Jetzt wird das Budget rasiert – um bis zu 40 Prozent. Der erste Star ist schon weg: Antonis Fotsis geht zu Armani Jeans Mailand. Für 1,5 Mio. Euro im Jahr. Auch andere Spieler sind offenbar schon auf dem Markt.

Der größte Konkurrent, Olympiakos Piräus, wird wohl ohne seine großen Geldgeber auskommen müssen. Die Brüder Angelopoulos, Inhaber eines Reederei- und Stahlbaukonzerns, sagen, sie seien Opfer von Intrigen. Nur deshalb habe sich der geschätzt dreistellige Millionenbetrag, den sie im vergangenen halben Jahrzehnt in den Verein gepumpt haben, nicht mit großen Titeln verzinst. Allerdings gehen die Geschäfte in Griechenland derzeit auch nicht so gut, wie man hört.

Bei Olympiakos kreisen schon die Geier. Spielmacher Teodosic hat ein Angebot von Moskau. Ex-NBA-er Spanoulis wird mit dem FC Barcelona in Verbindung gebracht. Und Ioannis Bouroussis ist rausgeflogen, weil er in einen Dopingskandal verwickelt ist und er auch noch die Klubeigentümer in einem abgehörten Telefonat beschimpft hat.

Es steht schlecht um Griechenland. Nur die Meisterschaft, die dürfte spannender werden. Der Abstand zwischen Spitze und Tabellenende ist geschrumpft. Auf den hinteren Rängen gabs ja nicht mehr viel zu streichen. Viele haben ihre Rechnungen eh schon unregelmäßig bezahlt.
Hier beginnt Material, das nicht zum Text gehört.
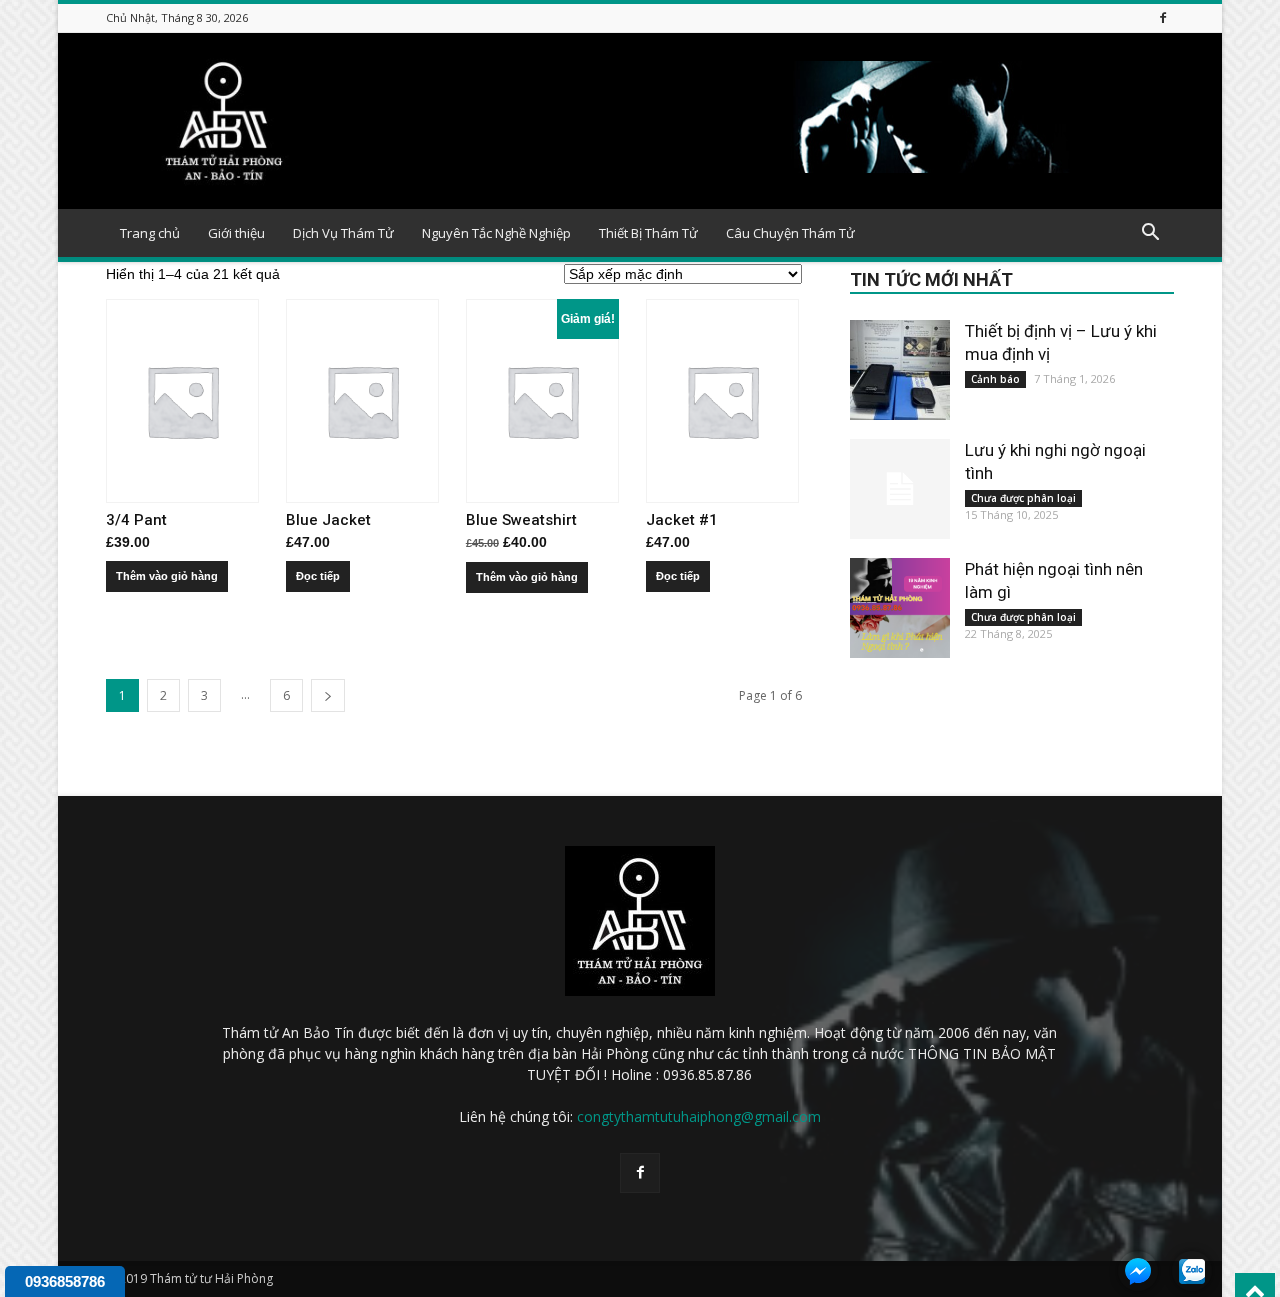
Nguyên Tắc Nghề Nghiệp (496, 233)
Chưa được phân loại (1023, 498)
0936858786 (65, 1281)
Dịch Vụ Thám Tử (343, 233)
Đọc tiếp (318, 576)
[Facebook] (1163, 17)
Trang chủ (150, 233)
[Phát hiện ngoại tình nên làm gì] (900, 608)
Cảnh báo (995, 379)
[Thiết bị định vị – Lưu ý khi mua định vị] (900, 370)
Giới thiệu (236, 233)
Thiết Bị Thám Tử (648, 233)
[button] (1150, 234)
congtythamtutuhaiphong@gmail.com (699, 1116)
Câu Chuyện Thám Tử (790, 233)
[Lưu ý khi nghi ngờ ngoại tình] (900, 489)
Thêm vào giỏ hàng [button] (167, 576)
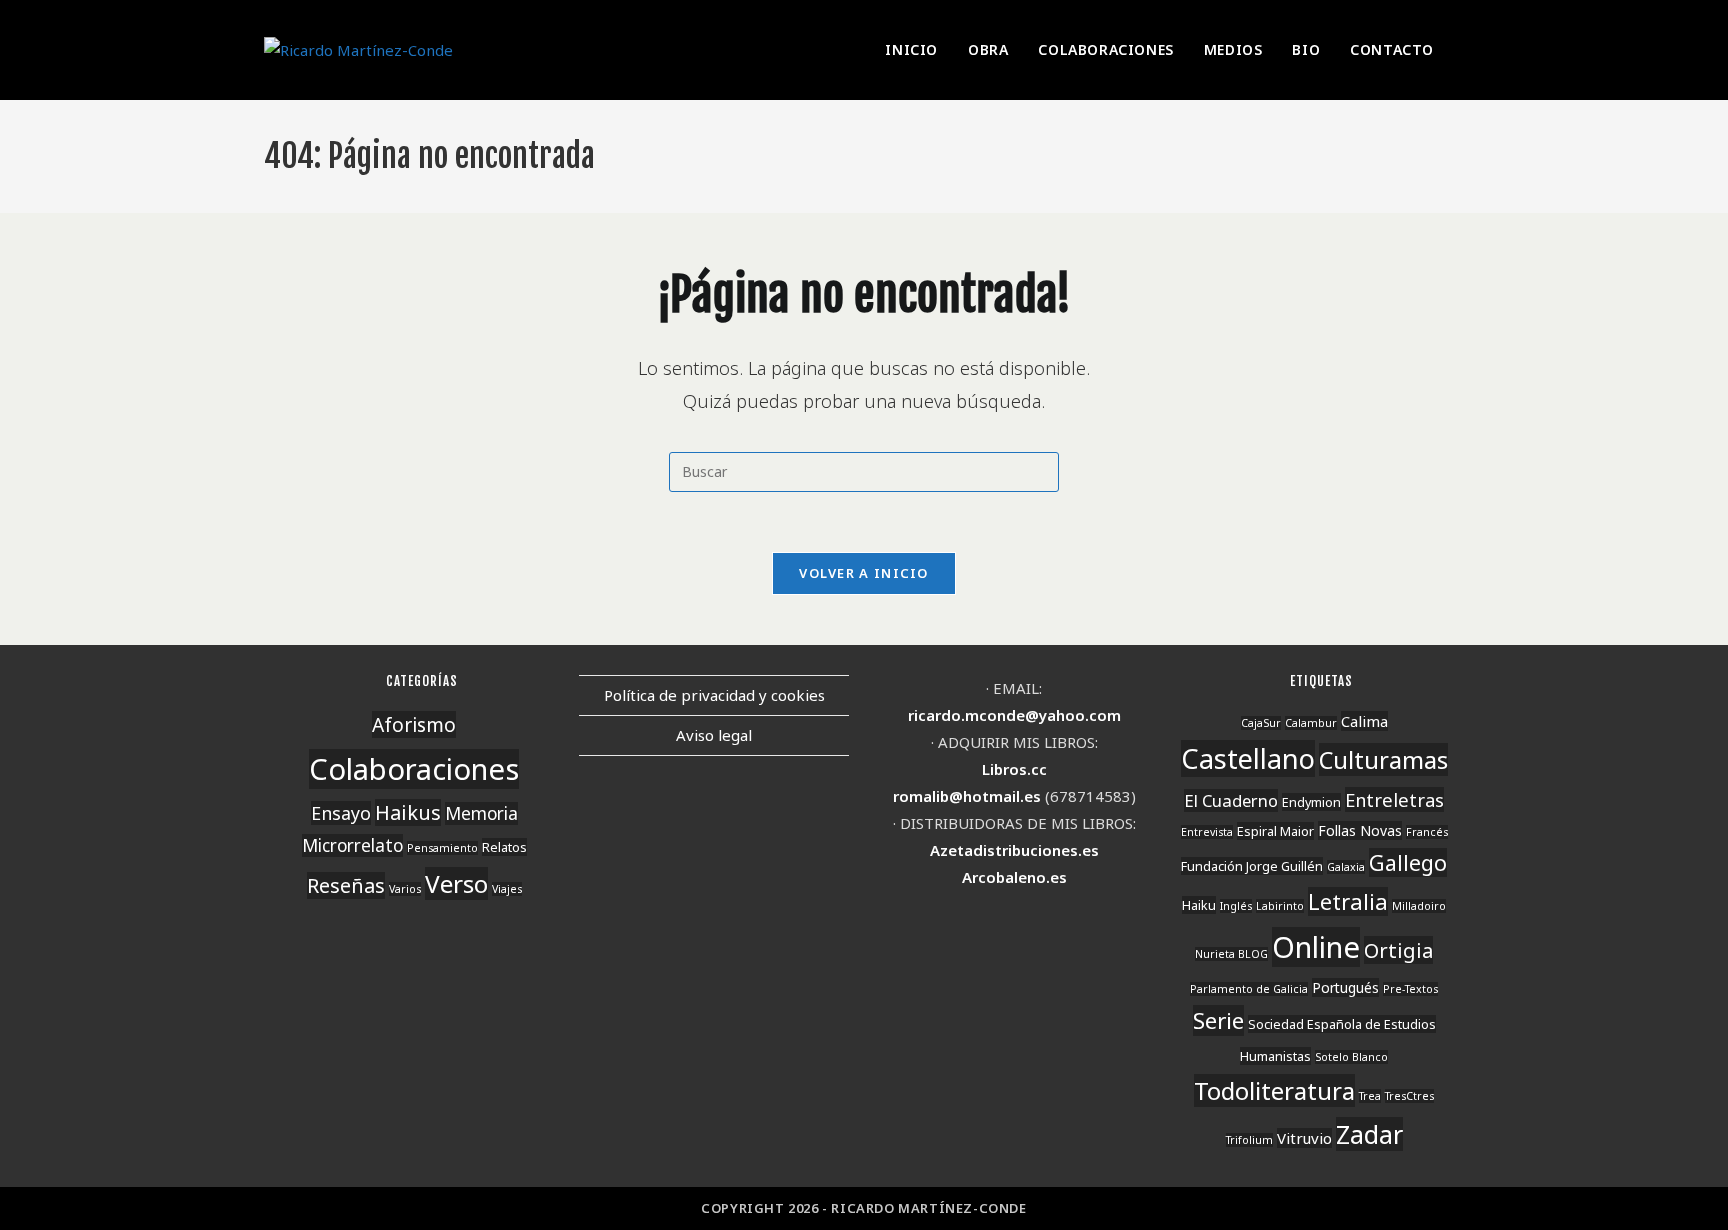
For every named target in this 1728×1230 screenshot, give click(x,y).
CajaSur (1261, 723)
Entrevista (1207, 832)
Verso (456, 883)
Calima (1364, 721)
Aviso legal (714, 735)
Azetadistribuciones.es (1014, 850)
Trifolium (1249, 1140)
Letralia (1348, 901)
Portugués (1345, 987)
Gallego (1408, 862)
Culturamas (1383, 759)
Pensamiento (442, 848)
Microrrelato (352, 845)
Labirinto (1280, 906)
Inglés (1236, 906)
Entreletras (1394, 799)
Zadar (1369, 1134)
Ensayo (341, 813)
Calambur (1311, 723)
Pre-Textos (1410, 989)
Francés (1427, 832)
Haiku (1199, 905)
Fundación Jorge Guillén (1252, 866)
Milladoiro (1419, 906)
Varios (405, 889)
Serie (1218, 1020)
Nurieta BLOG (1231, 954)
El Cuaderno (1231, 800)
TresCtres (1409, 1096)
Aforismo (414, 724)
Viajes (507, 889)
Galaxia (1346, 867)
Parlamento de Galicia (1249, 989)
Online (1316, 947)
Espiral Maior (1275, 831)
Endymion (1311, 802)
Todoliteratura (1274, 1090)
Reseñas (346, 885)
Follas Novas (1360, 830)
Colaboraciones (414, 769)
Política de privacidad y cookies (714, 695)
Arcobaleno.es (1014, 877)
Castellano (1248, 758)
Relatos (504, 847)
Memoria (481, 813)
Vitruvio (1304, 1138)
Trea (1370, 1096)
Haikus (408, 812)
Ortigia (1398, 950)
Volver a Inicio (864, 573)
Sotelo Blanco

España – Der Basketballriese ACB wandelt sich notgedrungen

In Spanien ist die halbe Liga klamm. Traditionsklub Joventud Badalona ist sowieso längst in einem Insolvenzverfahren, hat gerade die Beteiligung an einem Einkaufszentrum verkauft und bezahlt mit dem Geld unter anderem die letzten Gehälter der Vorsaison. Elf Millionen Euro Schulden hat der Verein der spanischen Presse zufolge.

So gut wie alle Vereine müssen ihre Budgets deutlich kürzen – am stärksten die, die von der öffentlichen Hand abhängen und wohl die Hälfte der Liga. Nur ein paar Beispiele:

  • Der Präsident des FC Barcelona sagte, die Basketball-Abteilung gebe gut 30 Millionen Euro im Jahr aus, erwirtschafte aber nur 5,5 Millionen (und schmeißt trotzdem weiter mit Geld um sich).
  • Real Madrid nimmt schon einen Billigtrainer.
  • Aufsteiger Obradoiro hat den Kredit kaum bekommen, mit dem er die Sicherheit hinterlegt, die man für die erste Liga braucht.

Für die zweite Liga gehen Experten davon aus, dass einige Klubs gar nicht erst antreten werden. Albert Soler, Staatssekretär für Sport, sagt es so: „Die Situation ist besorgniserregend. (…) Das derzeitige Geschäftsmodell der Liga ACB funktioniert nicht…“

Wir sehen eine uns bekannte Reaktion: Die Klubs wollen übrigens die Garantieplätze für einheimische Spieler abschaffen. Kennen wir: Billige Basketball-Gastarbeiter haben ja auch schon mal das Lohnniveau in Deutschland gedrückt. Bisher ist noch nicht sicher, wie viele Ausländer und einheimische Spieler nächstes Jahr in einem Erstligakader sein müssen (oder können), zumal hier auch die Europäische Kommission Druck macht. Das Ergebnis: Die meisten Vereine haben noch kaum Spieler unter Vertrag.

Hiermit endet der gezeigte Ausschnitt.